**What the task requires**
Filter the material below down to the lines containing the word "field".

────────

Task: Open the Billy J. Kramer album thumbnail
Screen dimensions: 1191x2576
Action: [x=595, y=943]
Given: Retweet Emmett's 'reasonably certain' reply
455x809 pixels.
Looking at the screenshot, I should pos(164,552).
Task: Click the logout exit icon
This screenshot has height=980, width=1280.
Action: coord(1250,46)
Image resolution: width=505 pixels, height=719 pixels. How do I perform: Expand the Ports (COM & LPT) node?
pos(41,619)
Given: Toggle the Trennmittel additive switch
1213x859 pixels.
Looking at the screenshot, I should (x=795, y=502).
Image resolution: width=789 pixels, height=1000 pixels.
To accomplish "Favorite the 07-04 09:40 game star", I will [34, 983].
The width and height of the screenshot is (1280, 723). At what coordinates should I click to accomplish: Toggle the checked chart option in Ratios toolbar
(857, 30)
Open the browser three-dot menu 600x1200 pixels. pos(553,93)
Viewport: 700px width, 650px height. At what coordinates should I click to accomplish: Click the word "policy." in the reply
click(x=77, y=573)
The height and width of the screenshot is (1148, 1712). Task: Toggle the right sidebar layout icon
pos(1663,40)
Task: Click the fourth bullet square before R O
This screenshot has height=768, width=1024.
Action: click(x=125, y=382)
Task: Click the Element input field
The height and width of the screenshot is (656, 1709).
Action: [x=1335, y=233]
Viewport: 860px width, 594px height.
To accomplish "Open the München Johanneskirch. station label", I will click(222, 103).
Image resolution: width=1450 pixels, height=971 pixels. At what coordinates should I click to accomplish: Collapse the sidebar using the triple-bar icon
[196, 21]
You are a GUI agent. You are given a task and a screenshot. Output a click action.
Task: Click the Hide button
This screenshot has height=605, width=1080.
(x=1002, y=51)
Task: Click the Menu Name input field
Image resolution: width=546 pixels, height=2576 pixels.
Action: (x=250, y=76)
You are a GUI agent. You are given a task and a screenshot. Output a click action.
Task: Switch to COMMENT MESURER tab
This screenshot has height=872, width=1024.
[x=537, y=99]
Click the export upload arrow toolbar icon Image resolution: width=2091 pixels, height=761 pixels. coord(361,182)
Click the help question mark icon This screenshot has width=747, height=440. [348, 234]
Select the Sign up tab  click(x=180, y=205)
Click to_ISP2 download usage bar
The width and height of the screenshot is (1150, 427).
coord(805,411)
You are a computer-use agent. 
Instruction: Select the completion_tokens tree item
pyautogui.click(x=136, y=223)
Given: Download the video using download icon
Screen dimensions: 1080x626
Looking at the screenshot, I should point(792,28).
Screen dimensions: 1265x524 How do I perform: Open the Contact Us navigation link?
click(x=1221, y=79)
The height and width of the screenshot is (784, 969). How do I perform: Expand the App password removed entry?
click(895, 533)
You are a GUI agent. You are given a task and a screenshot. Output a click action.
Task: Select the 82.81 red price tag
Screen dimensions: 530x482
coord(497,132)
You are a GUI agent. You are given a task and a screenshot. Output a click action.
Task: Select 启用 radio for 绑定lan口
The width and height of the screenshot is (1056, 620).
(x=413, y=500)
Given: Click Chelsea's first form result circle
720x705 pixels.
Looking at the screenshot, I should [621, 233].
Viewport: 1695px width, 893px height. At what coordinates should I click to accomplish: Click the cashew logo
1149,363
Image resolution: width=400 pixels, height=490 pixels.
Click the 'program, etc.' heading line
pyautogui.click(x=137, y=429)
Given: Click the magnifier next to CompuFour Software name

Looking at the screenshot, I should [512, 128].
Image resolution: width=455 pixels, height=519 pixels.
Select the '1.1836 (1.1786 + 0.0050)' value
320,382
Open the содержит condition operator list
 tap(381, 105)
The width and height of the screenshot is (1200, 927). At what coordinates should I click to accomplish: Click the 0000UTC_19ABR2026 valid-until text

────────

**Response**
Task: Click the Element input field
Task: Click the Menu Name input field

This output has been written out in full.